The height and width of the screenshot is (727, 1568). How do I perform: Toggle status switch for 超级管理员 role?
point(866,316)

= = = = =

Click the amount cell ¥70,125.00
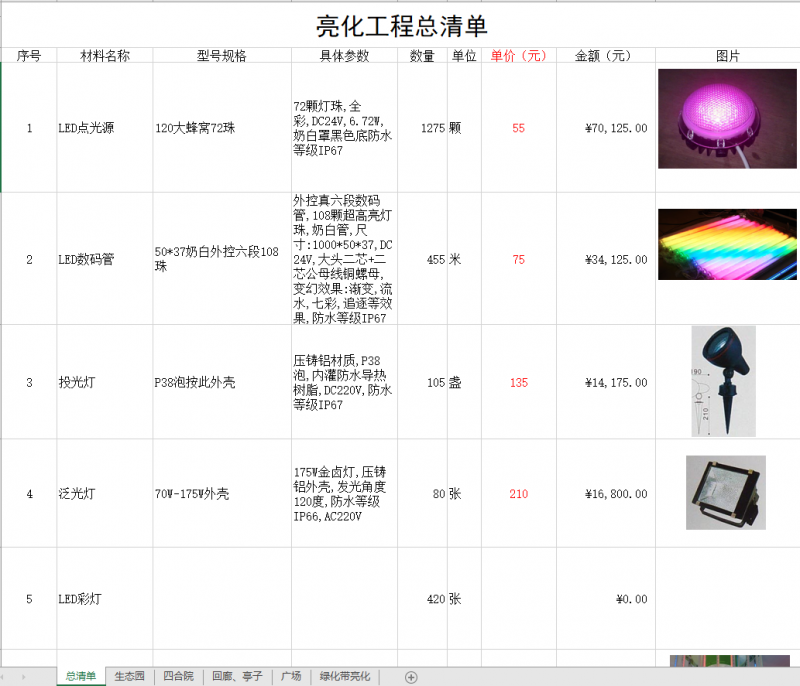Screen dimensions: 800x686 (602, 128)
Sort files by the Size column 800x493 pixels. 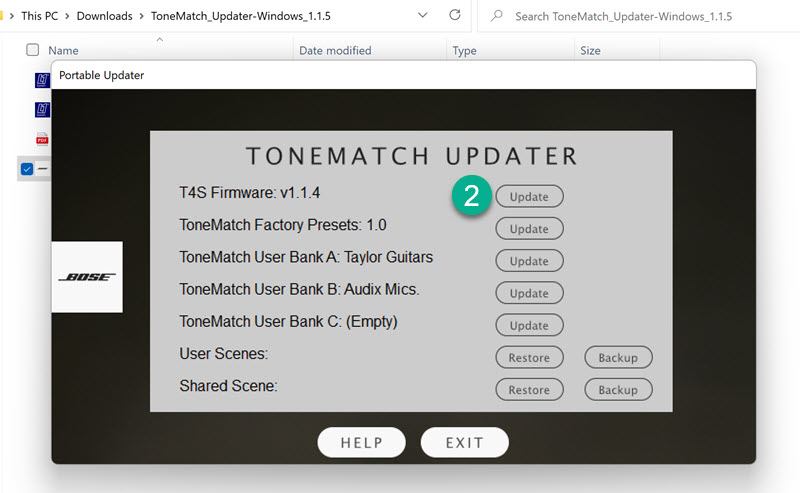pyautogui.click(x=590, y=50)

= = = = =

## STATED TASK
Rewrite every line from the line with "The height and" to the line with "point(866,316)", both included and requests kept, with each coordinate in the answers multiplied by 1.2 and rounded to a whole number, halves up. Numbers in the requests stay unchanged.

## SOLUTION TO THIS EXERCISE
The height and width of the screenshot is (727, 1568). How do I perform: Toggle status switch for 超级管理员 role?
point(1039,379)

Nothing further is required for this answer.